Many charity partnerships hinge on the enthusiasm of one person, who is often a chief executive or senior manager, says Stephen Uden, head of corporate citizenship at Nationwide Building Society.
But the building society's partnership with Macmillan Cancer Support rests on multiple points of contact, he says. "People move on and the relationship survives," he says.
In partnership terms, it has survived into old age and recently celebrated its 20th birthday, having raised £6.5m thus far.
The main methods of fundraising have been through the involvement of Nationwide employees in the renowned Macmillan fundraiser, the World's Biggest Coffee Morning, team and individual challenge events and a payroll giving scheme in which 4,000 Nationwide employees give a penny of their salary to Macmillan every month.
The charity partnership has moved beyond employee involvement to include Nationwide's 15 million members.
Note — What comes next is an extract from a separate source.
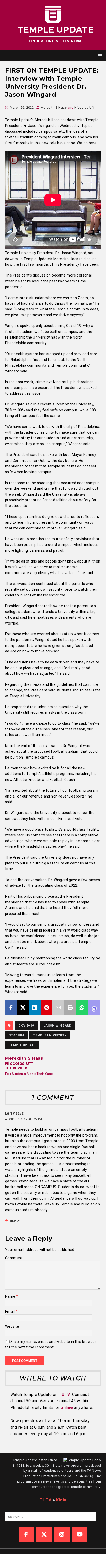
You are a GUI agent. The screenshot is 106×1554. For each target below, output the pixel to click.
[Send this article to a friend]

Nearly £200,000 was raised in 2013 through a 20p per head donation to Macmillan, made if members voted by post for AGM resolutions and signed up for e-voting.
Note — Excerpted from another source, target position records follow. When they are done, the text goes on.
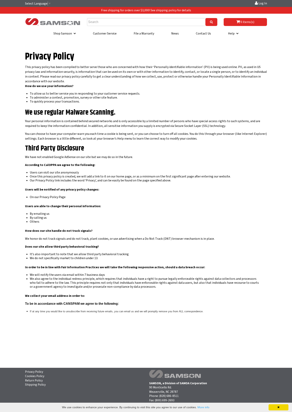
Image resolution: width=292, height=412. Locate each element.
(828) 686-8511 (169, 396)
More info (203, 407)
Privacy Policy (34, 372)
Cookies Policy (34, 376)
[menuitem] (64, 33)
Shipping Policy (35, 384)
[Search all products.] (211, 22)
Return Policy (34, 380)
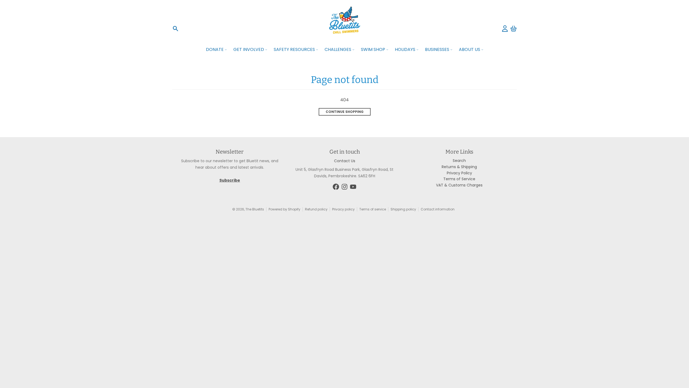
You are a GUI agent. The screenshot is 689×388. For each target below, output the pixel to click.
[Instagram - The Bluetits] (344, 186)
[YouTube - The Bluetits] (353, 186)
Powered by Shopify (284, 209)
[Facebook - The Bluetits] (336, 186)
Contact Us (344, 161)
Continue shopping (345, 111)
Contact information (438, 209)
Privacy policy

"Nationwide is one of the longestrunning partnerships that we have," says Emily Shelford, head of account management at Macmillan.
The partnership has evolved from pure fundraising to collaboration on a work and cancer toolkit that provides guidance to managers on appropriate support for Nationwide employees who are diagnosed with cancer.
"In a world where partnerships are often short term, I think that both partners get a lot out of it," says Uden.